A sworn affidavit presented by the miner said: “I am in severe pain from the wounds on my legs, abdomen, elbow and testicles. I have been advised that there is a strong possibility that I may never be able to father children.”
Under cross-examination from Lonmin’s Terry Motau SC, Magidiwana was asked why the company should have been expected to meet and negotiate with armed miners. He replied and said that had the company been willing to meet from the beginning, there would have been no escalation of tensions.
“If your child is hungry and wants food, you take notice of the fact that the child is hungry. You don’t put the dogs on the child for being hungry,” Magidiwana said.
National Union of Mineworkers lawyer Karel Tip once again uncovered the sense of shared aggrievement when he asked why all striking miners demanded R12,500 when they weren’t all RDOs, and was told that they all earned pretty much the same amount, and therefore thought they were in an equal plight, deserving of equal relief.
“I would have been happy to receive R20,000, but the strike was, according to me, to receive something in excess of R10,000,” Magidiwana said.
During several occasions in his lengthy testimony, video footage of the shooting was shown. Magidiwana was able to identify himself in some of the images. He cried twice on Wednesday alone, as he described his trauma and memory of pain after being shot.
Police lawyer Ishmael Semenya said that they would argue that the miners’ version of events was not true. The contention is the position where the miner was shot. The police’s version supports self-defence for the police.
The manner in which Magidiwana was cross-examined disconcerted spectators at times. The aggression eventually prompted the Marikana Solidarity Campaign to ask Farlam to protect witnesses from intimidation.
“Mzoxolo Magidiwana, who has 12 bullets in his body, attended the commission on crutches and in considerable pain, and was cross-examined last week by Advocate Ngalwana in a bullying, sneering and inappropriate way, causing him to break down in tears. Despite his evident distress, the onslaught of repeated questions continued. We believe that miner witnesses should be protected from this kind of questioning,” campaign spokesman Rehad Desai said.
The police commissioner Phiyega is expected to testify on what she knew about the operation, and to what extent the day’s events could have been prevented by different leadership decisions. The commission has already been able to establish that the police did not follow their own guideline for dealing with crowd protests by deploying paramilitary units instead of public order policing, who are specifically trained.

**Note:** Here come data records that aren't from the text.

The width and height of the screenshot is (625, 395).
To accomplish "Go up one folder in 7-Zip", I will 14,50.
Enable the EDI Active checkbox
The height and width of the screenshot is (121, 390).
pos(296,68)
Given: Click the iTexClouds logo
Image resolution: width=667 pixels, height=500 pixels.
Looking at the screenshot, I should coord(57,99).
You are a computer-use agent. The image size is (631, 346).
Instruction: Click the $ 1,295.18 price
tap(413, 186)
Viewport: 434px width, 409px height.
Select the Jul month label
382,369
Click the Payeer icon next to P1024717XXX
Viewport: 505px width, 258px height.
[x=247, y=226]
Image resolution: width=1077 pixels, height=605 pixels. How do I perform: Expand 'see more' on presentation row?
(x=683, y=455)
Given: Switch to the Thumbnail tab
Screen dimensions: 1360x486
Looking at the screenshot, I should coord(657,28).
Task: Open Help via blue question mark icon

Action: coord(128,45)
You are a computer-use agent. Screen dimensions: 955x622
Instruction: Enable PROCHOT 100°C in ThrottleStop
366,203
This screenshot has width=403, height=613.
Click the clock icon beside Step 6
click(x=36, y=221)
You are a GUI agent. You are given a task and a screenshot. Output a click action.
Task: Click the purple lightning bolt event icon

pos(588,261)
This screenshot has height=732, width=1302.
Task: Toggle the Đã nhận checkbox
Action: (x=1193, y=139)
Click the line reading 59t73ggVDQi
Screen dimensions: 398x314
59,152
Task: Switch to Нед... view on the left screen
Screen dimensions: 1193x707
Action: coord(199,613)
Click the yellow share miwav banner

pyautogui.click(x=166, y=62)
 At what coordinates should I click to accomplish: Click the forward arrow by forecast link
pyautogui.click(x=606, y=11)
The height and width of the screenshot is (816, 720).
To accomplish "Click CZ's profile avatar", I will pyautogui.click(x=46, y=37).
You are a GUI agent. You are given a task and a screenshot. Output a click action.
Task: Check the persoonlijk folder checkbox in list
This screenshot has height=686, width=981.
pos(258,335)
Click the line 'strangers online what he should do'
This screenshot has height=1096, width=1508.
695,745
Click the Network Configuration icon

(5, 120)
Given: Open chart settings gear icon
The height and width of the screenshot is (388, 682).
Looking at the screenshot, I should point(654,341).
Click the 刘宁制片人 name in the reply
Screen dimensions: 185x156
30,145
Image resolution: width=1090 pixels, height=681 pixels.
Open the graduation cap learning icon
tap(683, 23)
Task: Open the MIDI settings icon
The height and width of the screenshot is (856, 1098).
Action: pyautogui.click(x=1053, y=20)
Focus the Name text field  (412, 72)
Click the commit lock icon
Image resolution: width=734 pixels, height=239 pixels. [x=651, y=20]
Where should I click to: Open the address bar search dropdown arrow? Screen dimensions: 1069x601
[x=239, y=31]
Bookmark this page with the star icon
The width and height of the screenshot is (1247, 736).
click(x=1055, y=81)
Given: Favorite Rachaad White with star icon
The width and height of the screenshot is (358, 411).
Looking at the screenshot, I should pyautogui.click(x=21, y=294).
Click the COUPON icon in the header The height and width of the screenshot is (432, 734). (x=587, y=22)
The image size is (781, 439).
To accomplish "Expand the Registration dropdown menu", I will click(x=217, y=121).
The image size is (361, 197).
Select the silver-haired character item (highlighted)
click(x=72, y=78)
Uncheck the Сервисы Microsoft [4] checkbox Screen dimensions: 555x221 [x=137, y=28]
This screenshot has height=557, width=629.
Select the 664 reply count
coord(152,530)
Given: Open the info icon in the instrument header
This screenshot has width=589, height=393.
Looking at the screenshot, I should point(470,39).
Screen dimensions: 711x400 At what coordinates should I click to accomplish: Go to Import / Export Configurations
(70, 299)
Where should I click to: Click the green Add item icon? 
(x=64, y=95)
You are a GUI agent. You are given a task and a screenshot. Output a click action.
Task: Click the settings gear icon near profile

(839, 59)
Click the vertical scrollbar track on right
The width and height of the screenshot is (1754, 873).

Also of interest from Phiyega would be to know the extent to which the police had the blessing of the political principals to carry out the operation in the way that they did. It will most likely be an exercise in attempting to find blame all the way up the chain of command. Phiyega is pretty close to the top. DM
Photo: Lonmin employees gather on Wonderkop at Marikana, outside August 15, 2012. (Greg Marinovich)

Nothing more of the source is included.